• GRANDS MOMENTS DE SOLITUDE 81

    Jeux interdits

     Le plus jeune de mes cousins, dernier-né d’une fratrie de six enfants, avait dix ans de plus que moi. Quand j’étais en vacances au Thier-à-Liège, il aimait à jouer les petits chefs. Contrairerment à Tantine qui était la patience même, il me houspillait sans cesse, usant et abusant de l’illusoire « droit d’aînesse » qu’il s’était octroyé.

    Je ne l’aimais pas beaucoup.

    Le jour de ses vingt ans, il reçut une guitare qu’il ne lâcha pas de la soirée, y gratouillant des gammes et des arpèges — assez adroitement, si je me souviens bien. Vers neuf  heures trente, on m’envoya dormir. J’étais à peine couchée que mon cousin entra.

    — Je viens te faire  la sérénade, dit-il, en s’asseyant au bord du lit.

    Surprise par une aussi délicate attention, je fermai les yeux et me laissai bercer. Il égréna, ô ironie, les premières mesures de « Jeux interdits », avant que je sente ses lèvres gober les miennes et sa main s’insinuer dans ma chemise de nuit, à la recherche de mon absence de seins.

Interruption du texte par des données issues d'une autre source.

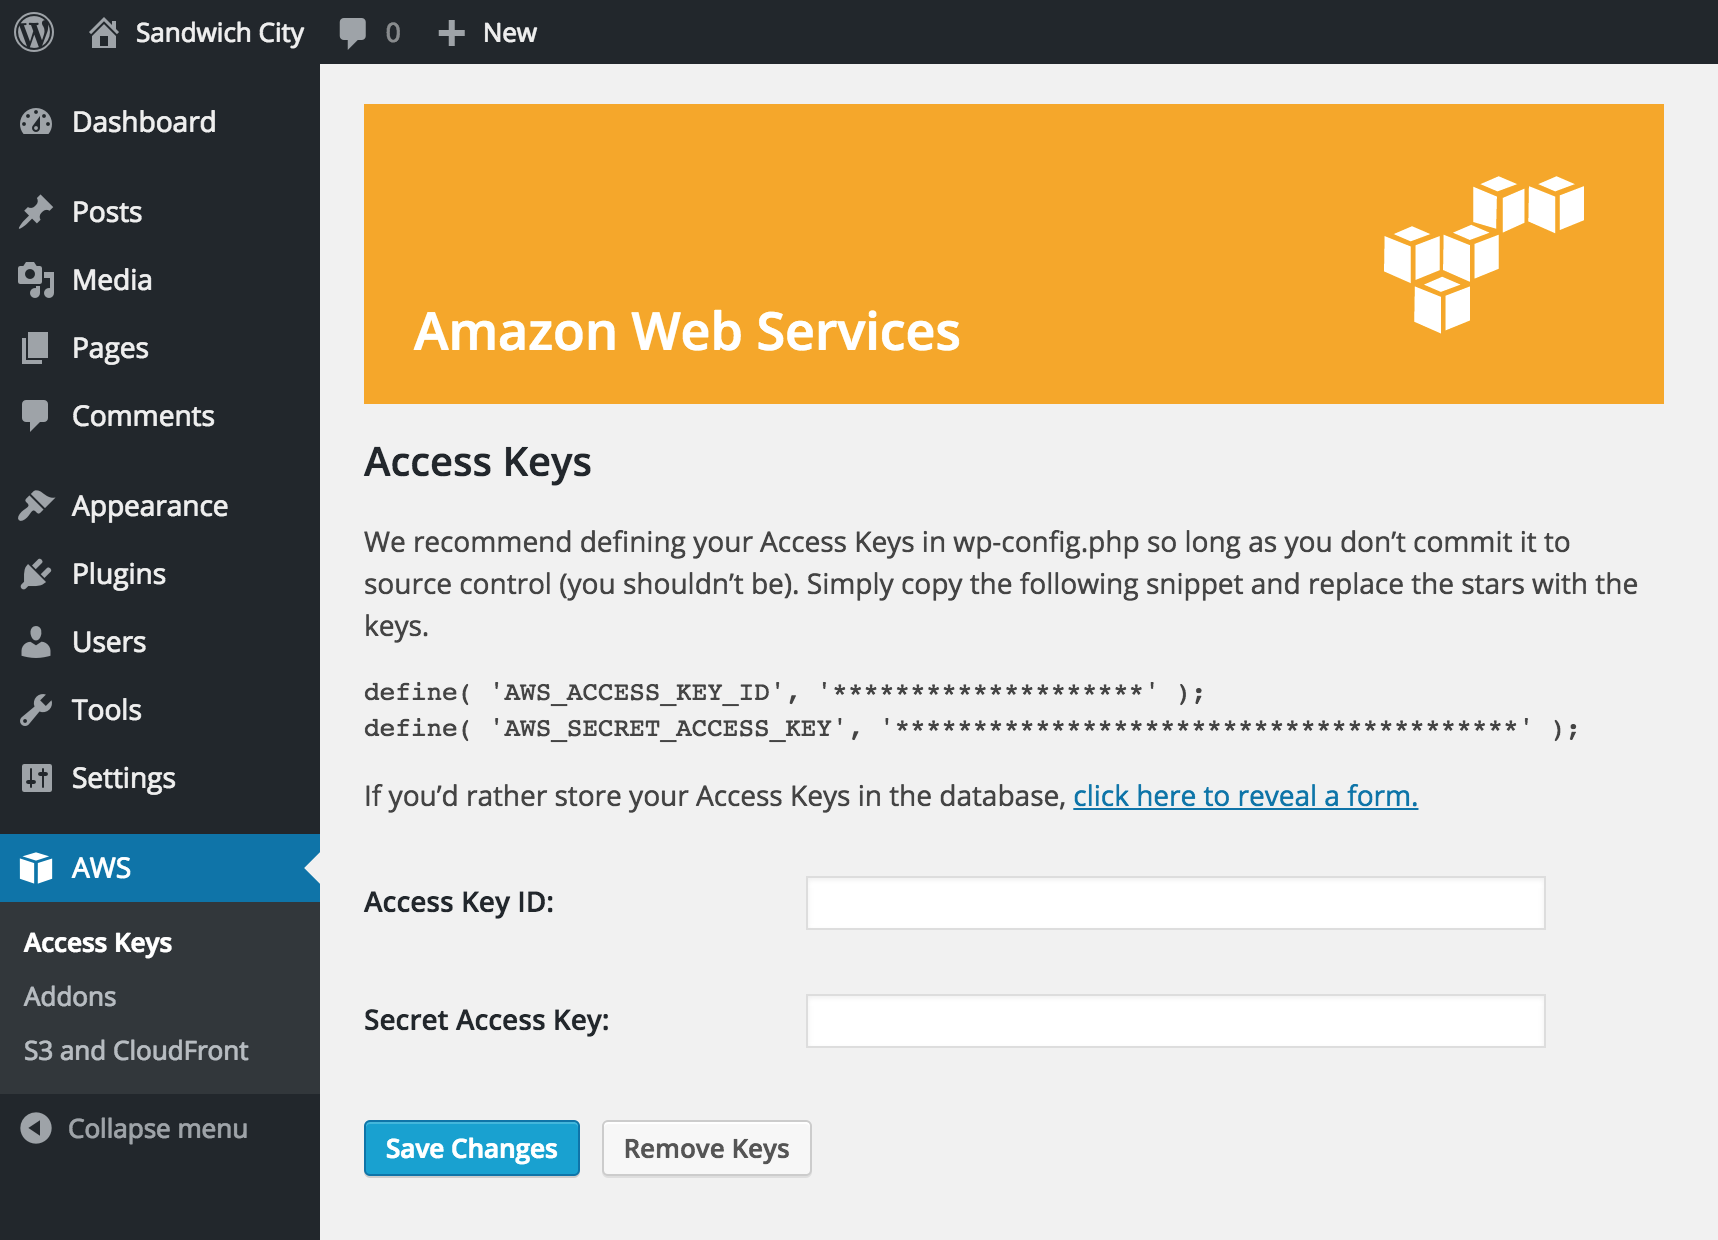
Task: Select the Posts pin icon
Action: 35,211
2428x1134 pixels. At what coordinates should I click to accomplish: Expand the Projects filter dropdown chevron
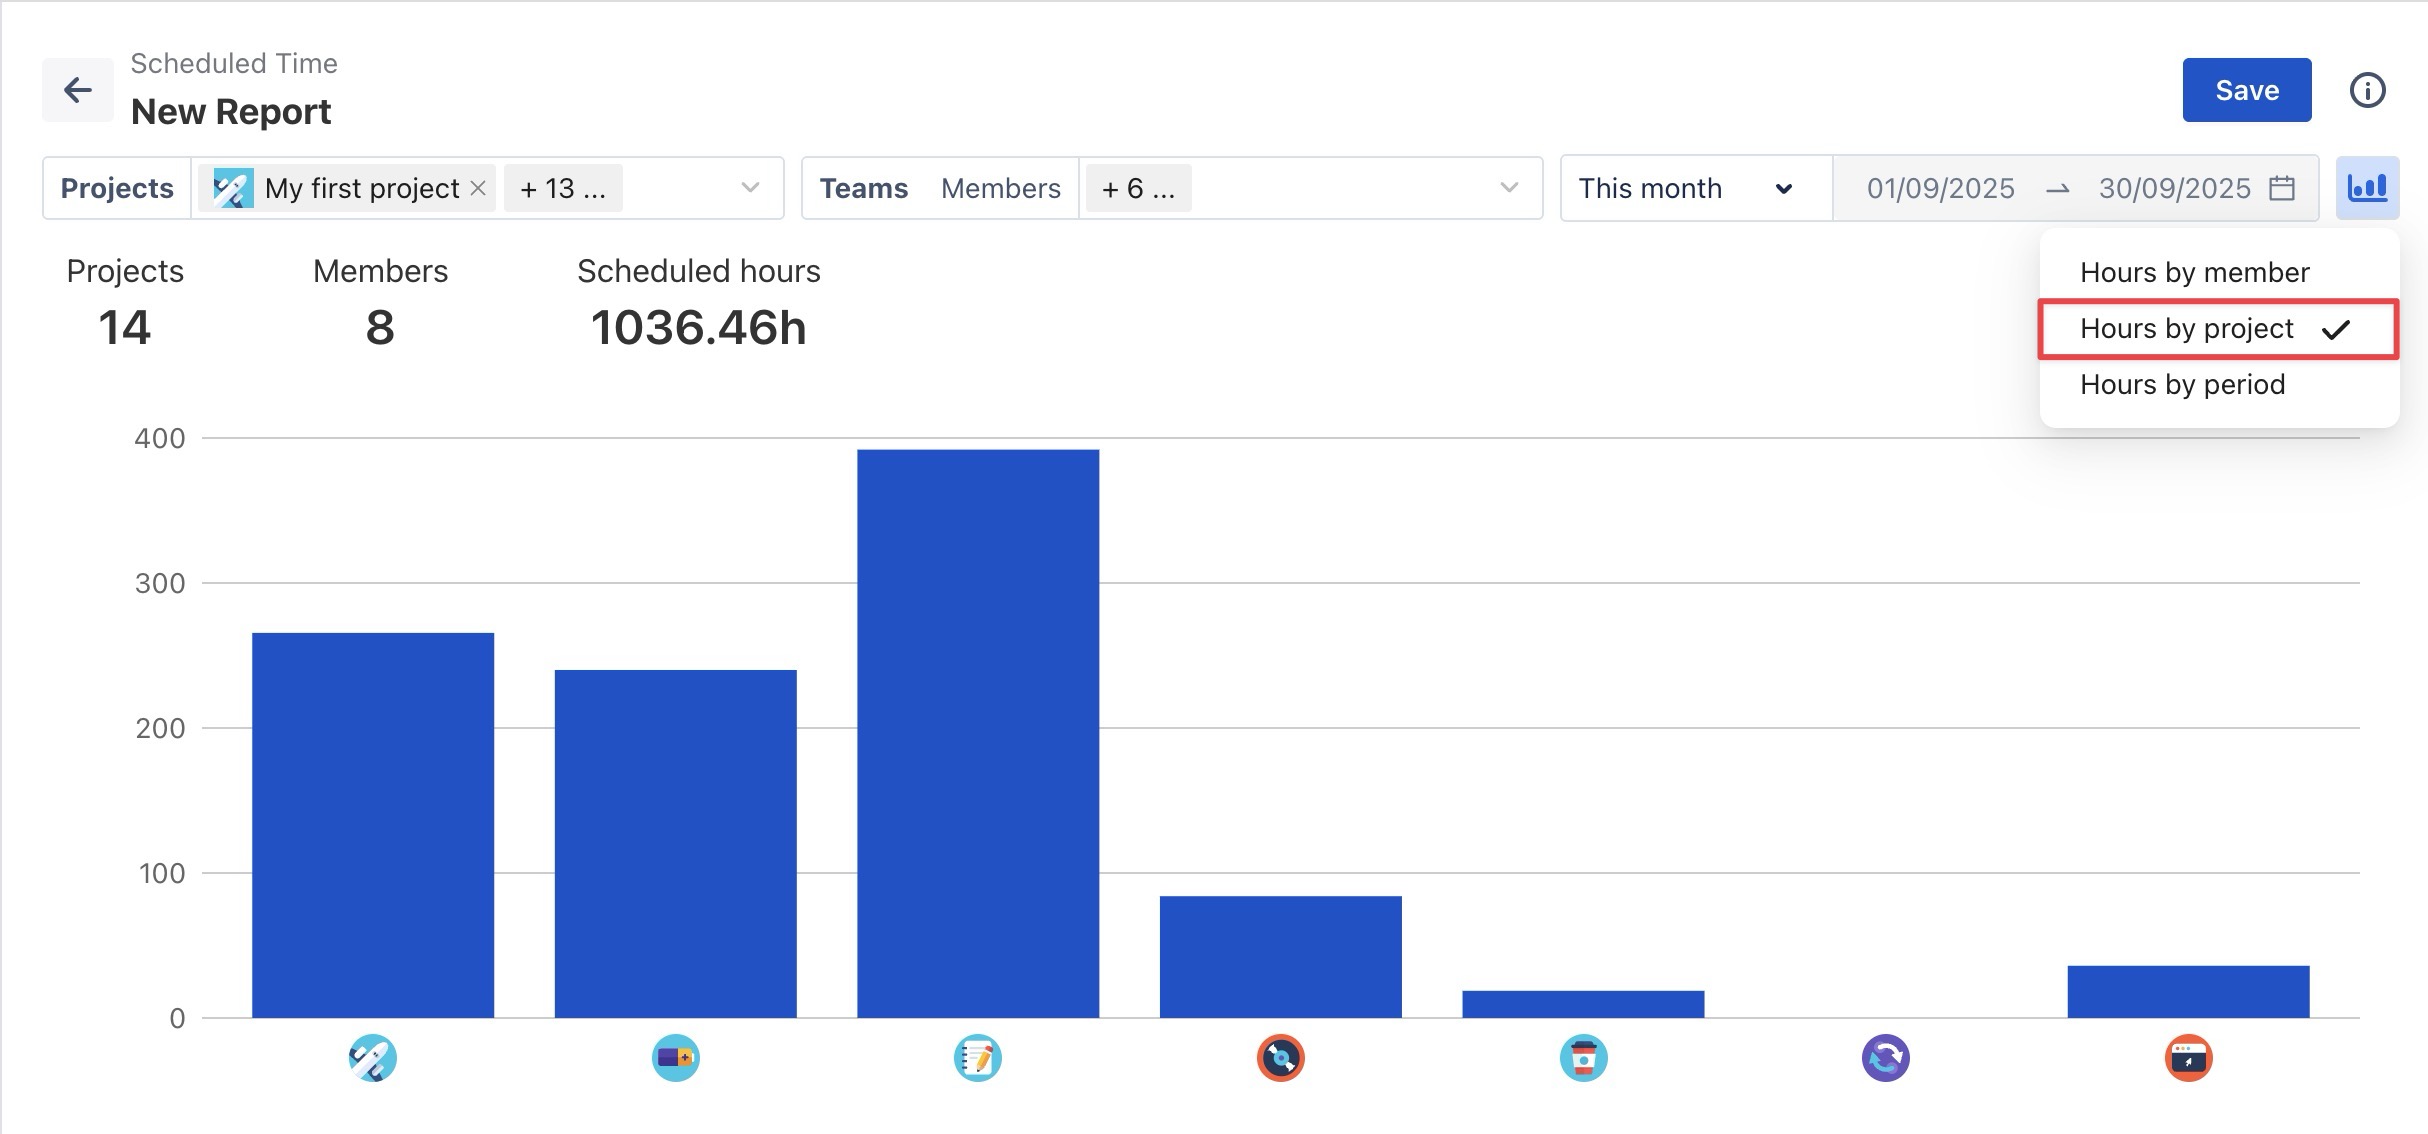750,188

    Je ne réagis pas instantanément. J’étais, comment dire ? pas vraiment là. Dans un demi-sommeil peuplé de douces rêveries, voyez ? La sérénade, le prince charmant, tout ça... Quand le baiser s’acheva, je rouvris les yeux et reçus la réalité en pleine face. Je poussai un hurlement d’horreur. Mon cousin battit aussitôt en retraite, mais eut le temps de lancer, avant de disparaître :

    — Si jamais tu répètes ce qui vient de se passer, gare à toi ! Je te flanquerai la raclée de ta vie !

    L’instant d’après, Tantine, alertée par mes cris, rappliquait dare-dare. Je prétendis avoir eu un cauchemar.

    À dater de ce jour, tout en gardant le secret, je pris « Jeux interdits » en grippe. Quand il passait à la radio, j’éteignais le poste. Et si quelqu’un s’en étonnait, je répondais simplement : « Ce truc me donne la nausée ». J’en demande pardon à Narciso Yepès, mais c’est toujours vrai. 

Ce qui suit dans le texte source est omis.